Division of Biomedical Statistics and Informatics, Mayo Clinic, Rochester, MN.
Department of Biostatistics and Computational Biology, University of Rochester, Rochester, NY.
Brief Bioinform. 2018 May 1;19(3):374-386. doi: 10.1093/bib/bbw133.
High-throughput bisulfite methylation sequencing such as reduced representation bisulfite sequencing (RRBS), Agilent SureSelect Human Methyl-Seq (Methyl-seq) or whole-genome bisulfite sequencing is commonly used for base resolution methylome research. These data are represented either by the ratio of methylated cytosine versus total coverage at a CpG site or numbers of methylated and unmethylated cytosines. Multiple statistical methods can be used to detect differentially methylated CpGs (DMCs) between conditions, and these methods are often the base for the next step of differentially methylated region identification. The ratio data have a flexibility of fitting to many linear models, but the raw count data take consideration of coverage information. There is an array of options in each datatype for DMC detection; however, it is not clear which is an optimal statistical method. In this study, we systematically evaluated four statistic methods on methylation ratio data and four methods on count-based data and compared their performances with regard to type I error control, sensitivity and specificity of DMC detection and computational resource demands using real RRBS data along with simulation.

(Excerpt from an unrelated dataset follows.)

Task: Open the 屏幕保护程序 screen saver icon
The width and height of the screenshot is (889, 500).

Our results show that the ratio-based tests are generally more conservative (less sensitive) than the count-based tests. However, some count-based methods have high false-positive rates and should be avoided. The beta-binomial model gives a good balance between sensitivity and specificity and is preferred method. Selection of methods in different settings, signal versus noise and sample size estimation are also discussed.

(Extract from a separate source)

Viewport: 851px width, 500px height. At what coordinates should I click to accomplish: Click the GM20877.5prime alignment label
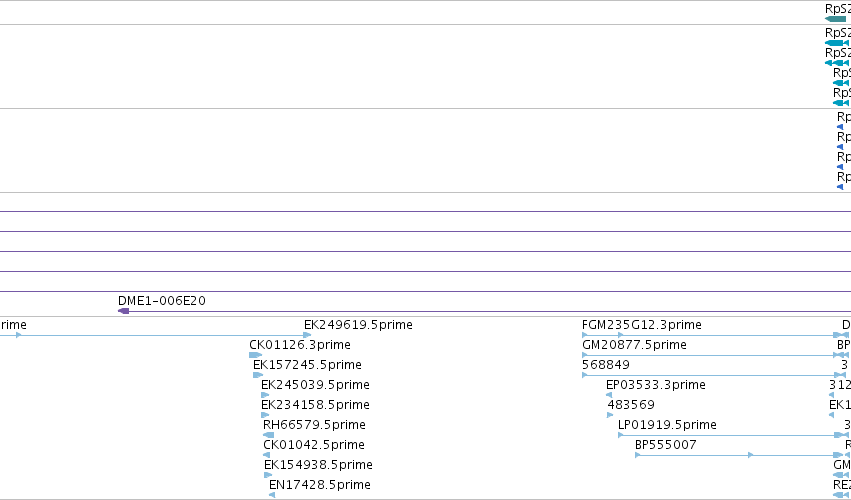[634, 345]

高通量亚硫酸氢盐甲基化测序,如简化代表性亚硫酸氢盐测序(RRBS)、安捷伦 SureSelect 人类甲基化测序(Methyl-seq)或全基因组亚硫酸氢盐测序,常用于碱基分辨率甲基组学研究。这些数据要么通过 CpG 位点的甲基化胞嘧啶与总覆盖度的比例表示,要么通过甲基化和未甲基化胞嘧啶的数量表示。可以使用多种统计方法来检测条件之间的差异甲基化 CpG(DMC),这些方法通常是下一步差异甲基化区域识别的基础。比值数据具有拟合许多线性模型的灵活性,但原始计数数据考虑了覆盖信息。在每种数据类型中,DMC 检测都有多种选择,但哪种统计方法是最优的尚不清楚。在这项研究中,我们系统地评估了基于比率数据的 4 种统计方法和基于计数数据的 4 种方法,并使用真实 RRBS 数据和模拟数据比较了它们在 I 型错误控制、DMC 检测的敏感性和特异性以及计算资源需求方面的性能。结果表明,基于比率的测试通常比基于计数的测试更为保守(敏感性较低)。然而,一些基于计数的方法存在较高的假阳性率,应予以避免。贝塔二项式模型在敏感性和特异性之间取得了良好的平衡,是首选的方法。还讨论了在不同情况下(信号与噪声、样本量估计)选择方法的问题。